Thursday, February 12, 2009

SHALAT DAN MESJID

SHALAT DAN MESJID

Bahwa shalat itu lebih utama dilakukan di awal waktu sudah lama aku dengar. Sudah lama juga aku dengar bahwa shalat berjamaah itu lebih baik dari shalat sendirian. Sudah lama pula aku dengar, sudah sejak masa-masa sekolah sampai masa jadi mahasiswa, bahwa shalat berjamaah di mesjid itu adalah lebih baik bagi laki-laki. Tapi untuk melaksanakan shalat dengan kondisi paling utama seperti itu lain lagi ceritanya. Tidak selalu mudah.

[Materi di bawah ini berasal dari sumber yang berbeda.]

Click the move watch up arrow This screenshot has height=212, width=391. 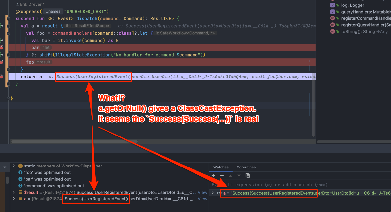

Sampai pada suatu hari di awal tahun 1991. Aku mendengarkan ta’lim dari seorang ustad yang waktu itu kami undang dari Dewan Dakwah Jakarta. Bahasan dalam ta’lim itu adalah mengenai keutamaan-keutamaan shalat. Ustad itu menyampaikan beberapa hadits Rasulullah SAW. Di antaranya tentang keutamaan yang nyaris merupakan kewajiban untuk mengerjakan shalat berjamaah di mesjid. Dalam sebuah hadits, kata ustad itu, Rasulullah SAW bersabda, ‘Demi jiwaku yang ada di tangan Nya, sesungguhnya aku hendak rasanya menyuruh orang-orang membawa kayu, lalu terkumpul, kemudian aku perintah supaya orang-orang shalat, lalu diadakan adzan buatnya, kemudian aku perintah seorang mengimami orang ramai, kemudian aku pergi kepada orang-orang yang tidak hadir buat shalat, lalu aku bakar rumah-rumah mereka buat kerugian mereka. Dan demi (Tuhan) yang diriku di tangan Nya, sekiranya seorang dari mereka mengetahui bahwasanya ia akan mendapat tulang yang berdaging gemuk atau daging dua rusuk yang baik, niscaya ia hadir di shalat isya.’

Begitu kerasnya anjuran Nabi SAW menyuruh pengikut beliau untuk mengerjakan shalat berjamaah di mesjid, meski tidak pernah sampai beliau membakar rumah orang yang tidak hadir shalat berjamaah.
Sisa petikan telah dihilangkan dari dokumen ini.